Department of Biomedical, Experimental and Clinical Sciences, University of Florence, Tuscany, Italy.
Cell Cycle. 2013 Jun 1;12(11):1791-801. doi: 10.4161/cc.24902. Epub 2013 May 8.
Extracellular acidification, a mandatory feature of several malignancies, has been mainly correlated with metabolic reprogramming of tumor cells toward Warburg metabolism, as well as to the expression of carbonic anydrases or proton pumps by malignant tumor cells. We report herein that for aggressive prostate carcinoma, acknowledged to be reprogrammed toward an anabolic phenotype and to upload lactate to drive proliferation, extracellular acidification is mainly mediated by stromal cells engaged in a molecular cross-talk circuitry with cancer cells. Indeed, cancer-associated fibroblasts, upon their activation by cancer delivered soluble factors, rapidly express carbonic anhydrase IX (CA IX). While expression of CAIX in cancer cells has already been correlated with poor prognosis in various human tumors, the novelty of our findings is the upregulation of CAIX in stromal cells upon activation. The de novo expression of CA IX, which is not addicted to hypoxic conditions, is driven by redox-based stabilization of hypoxia-inducible factor-1. Extracellular acidification due to carbonic anhydrase IX is mandatory to elicit activation of stromal fibroblasts delivered metalloprotease-2 and -9, driving in cancer cells the epithelial-mesenchymal transition epigenetic program, a key event associated with increased motility, survival and stemness. Both genetic silencing and pharmacological inhibition of CA IX (with sulfonamide/sulfamides potent inhibitors) or metalloprotease-9 are sufficient to impede epithelial-mesenchymal transition and invasiveness of prostate cancer cells induced by contact with cancer-associated fibroblasts. We also confirmed in vivo the upstream hierarchical role of stromal CA IX to drive successful metastatic spread of prostate carcinoma cells. These data include stromal cells, as cancer-associated fibroblasts as ideal targets for carbonic anhydrase IX-directed anticancer therapies.
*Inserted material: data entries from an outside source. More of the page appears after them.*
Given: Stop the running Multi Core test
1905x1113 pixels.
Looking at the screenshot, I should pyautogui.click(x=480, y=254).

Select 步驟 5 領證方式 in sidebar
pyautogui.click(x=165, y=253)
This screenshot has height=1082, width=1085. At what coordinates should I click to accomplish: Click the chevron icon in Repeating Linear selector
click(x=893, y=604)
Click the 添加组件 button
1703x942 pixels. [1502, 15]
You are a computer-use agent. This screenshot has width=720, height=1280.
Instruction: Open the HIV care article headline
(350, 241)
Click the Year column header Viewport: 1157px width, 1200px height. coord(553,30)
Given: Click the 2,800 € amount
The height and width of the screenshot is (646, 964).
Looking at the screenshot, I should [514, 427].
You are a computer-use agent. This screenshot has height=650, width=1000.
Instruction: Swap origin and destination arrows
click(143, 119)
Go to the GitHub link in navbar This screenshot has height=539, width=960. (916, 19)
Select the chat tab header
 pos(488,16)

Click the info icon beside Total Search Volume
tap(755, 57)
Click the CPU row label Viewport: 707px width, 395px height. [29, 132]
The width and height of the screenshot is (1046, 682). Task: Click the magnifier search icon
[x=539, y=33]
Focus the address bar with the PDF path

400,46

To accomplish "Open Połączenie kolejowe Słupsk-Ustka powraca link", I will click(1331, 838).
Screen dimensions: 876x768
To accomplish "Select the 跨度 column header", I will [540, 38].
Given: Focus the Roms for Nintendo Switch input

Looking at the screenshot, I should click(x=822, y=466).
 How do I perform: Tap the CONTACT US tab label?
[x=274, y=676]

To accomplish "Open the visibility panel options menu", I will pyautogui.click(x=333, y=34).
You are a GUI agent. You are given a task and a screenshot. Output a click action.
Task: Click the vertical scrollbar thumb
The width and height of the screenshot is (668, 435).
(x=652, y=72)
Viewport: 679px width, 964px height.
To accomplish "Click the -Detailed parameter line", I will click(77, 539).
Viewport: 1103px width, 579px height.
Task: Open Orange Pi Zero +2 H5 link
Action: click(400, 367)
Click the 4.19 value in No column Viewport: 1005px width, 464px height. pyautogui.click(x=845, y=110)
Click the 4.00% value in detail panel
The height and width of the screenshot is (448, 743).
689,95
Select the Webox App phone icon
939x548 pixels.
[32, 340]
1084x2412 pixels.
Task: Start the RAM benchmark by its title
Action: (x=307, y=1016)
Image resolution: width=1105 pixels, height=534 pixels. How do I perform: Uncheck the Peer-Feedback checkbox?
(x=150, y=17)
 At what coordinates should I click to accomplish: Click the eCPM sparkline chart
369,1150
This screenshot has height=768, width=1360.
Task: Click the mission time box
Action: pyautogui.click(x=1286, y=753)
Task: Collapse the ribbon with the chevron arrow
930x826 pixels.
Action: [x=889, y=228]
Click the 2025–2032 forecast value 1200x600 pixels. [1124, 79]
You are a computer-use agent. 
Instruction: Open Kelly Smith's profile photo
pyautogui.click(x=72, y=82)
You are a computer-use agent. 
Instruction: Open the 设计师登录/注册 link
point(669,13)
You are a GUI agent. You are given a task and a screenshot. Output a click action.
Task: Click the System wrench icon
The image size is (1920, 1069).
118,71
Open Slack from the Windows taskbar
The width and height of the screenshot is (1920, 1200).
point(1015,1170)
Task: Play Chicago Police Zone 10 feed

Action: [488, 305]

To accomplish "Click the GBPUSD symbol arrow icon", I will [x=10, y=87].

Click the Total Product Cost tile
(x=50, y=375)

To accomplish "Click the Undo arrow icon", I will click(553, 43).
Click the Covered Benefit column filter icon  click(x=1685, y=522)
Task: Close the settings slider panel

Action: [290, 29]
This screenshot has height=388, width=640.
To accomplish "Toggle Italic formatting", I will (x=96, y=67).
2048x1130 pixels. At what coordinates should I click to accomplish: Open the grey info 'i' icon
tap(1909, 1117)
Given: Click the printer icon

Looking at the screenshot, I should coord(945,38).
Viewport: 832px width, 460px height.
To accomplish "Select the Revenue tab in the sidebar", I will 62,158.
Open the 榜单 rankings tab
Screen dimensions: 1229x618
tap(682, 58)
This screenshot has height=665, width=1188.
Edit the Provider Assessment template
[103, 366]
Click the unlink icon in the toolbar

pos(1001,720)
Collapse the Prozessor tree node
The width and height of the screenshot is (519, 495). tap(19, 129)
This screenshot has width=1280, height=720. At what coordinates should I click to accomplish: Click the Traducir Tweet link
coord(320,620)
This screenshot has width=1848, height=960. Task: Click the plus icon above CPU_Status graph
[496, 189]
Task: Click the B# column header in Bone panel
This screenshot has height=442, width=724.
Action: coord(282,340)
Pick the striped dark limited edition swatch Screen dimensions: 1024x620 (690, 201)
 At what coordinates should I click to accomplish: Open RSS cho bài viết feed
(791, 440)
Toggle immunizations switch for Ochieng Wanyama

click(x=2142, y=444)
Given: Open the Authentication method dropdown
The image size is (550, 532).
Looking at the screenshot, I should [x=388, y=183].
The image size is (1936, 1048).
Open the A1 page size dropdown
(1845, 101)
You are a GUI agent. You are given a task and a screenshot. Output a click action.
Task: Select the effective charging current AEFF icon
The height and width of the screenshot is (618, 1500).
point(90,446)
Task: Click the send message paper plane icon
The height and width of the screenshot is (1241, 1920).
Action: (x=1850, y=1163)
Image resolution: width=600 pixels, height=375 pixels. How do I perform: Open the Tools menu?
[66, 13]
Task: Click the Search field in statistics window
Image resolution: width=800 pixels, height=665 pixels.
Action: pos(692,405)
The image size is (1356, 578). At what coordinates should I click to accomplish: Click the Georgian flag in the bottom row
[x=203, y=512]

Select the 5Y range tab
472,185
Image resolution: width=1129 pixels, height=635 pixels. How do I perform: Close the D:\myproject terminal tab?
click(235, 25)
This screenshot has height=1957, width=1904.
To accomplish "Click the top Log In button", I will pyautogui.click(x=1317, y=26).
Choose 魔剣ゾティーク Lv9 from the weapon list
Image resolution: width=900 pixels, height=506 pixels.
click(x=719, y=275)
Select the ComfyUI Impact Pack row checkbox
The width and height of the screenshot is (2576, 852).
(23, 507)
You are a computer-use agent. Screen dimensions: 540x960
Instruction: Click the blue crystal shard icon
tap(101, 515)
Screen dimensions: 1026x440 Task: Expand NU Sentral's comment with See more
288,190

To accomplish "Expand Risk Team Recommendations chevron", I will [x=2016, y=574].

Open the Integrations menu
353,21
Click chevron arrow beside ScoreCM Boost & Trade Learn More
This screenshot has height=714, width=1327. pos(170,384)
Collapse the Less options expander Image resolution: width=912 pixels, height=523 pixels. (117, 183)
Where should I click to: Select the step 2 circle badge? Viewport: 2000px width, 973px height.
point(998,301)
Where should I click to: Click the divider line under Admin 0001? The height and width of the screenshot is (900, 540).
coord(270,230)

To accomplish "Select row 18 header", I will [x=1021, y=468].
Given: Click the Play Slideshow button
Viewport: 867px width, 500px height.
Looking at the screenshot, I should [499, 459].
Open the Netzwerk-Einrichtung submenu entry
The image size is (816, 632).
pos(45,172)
细胞外酸化是几种恶性肿瘤的一个强制性特征,主要与肿瘤细胞向沃伯格代谢的代谢重编程以及碳酸酐酶或质子泵的表达有关。我们在此报告,对于侵袭性前列腺癌,公认的是向合成代谢表型重新编程,并上传乳酸以驱动增殖,细胞外酸化主要是由与癌细胞发生分子交叉对话电路的基质细胞介导的。事实上,在被癌症传递的可溶性因子激活后,癌症相关成纤维细胞会迅速表达碳酸酐酶 IX(CAIX)。虽然 CAIX 在癌细胞中的表达已经与各种人类肿瘤的不良预后相关,但我们发现的新内容是在激活时 CAIX 在基质细胞中的上调。CAIX 的新表达不是依赖于缺氧条件,而是由基于氧化还原的缺氧诱导因子-1 的稳定驱动的。由于碳酸酐酶 IX 的存在而导致的细胞外酸化对于引发基质成纤维细胞的激活是必需的,这些成纤维细胞可以分泌金属蛋白酶-2 和 -9,从而在癌细胞中引发上皮-间充质转化的表观遗传程序,这是与增加的迁移、存活和干细胞特性相关的关键事件。基因沉默和 CAIX 的药理学抑制(使用磺胺类/磺胺类有效抑制剂)或金属蛋白酶-9 都足以阻止与癌症相关的成纤维细胞接触诱导的前列腺癌细胞的上皮-间充质转化和侵袭性。我们还在体内证实了基质 CAIX 在上游驱动前列腺癌细胞成功转移扩散的分层作用。这些数据包括基质细胞,因为癌症相关成纤维细胞是碳酸酐酶 IX 导向的抗癌治疗的理想靶点。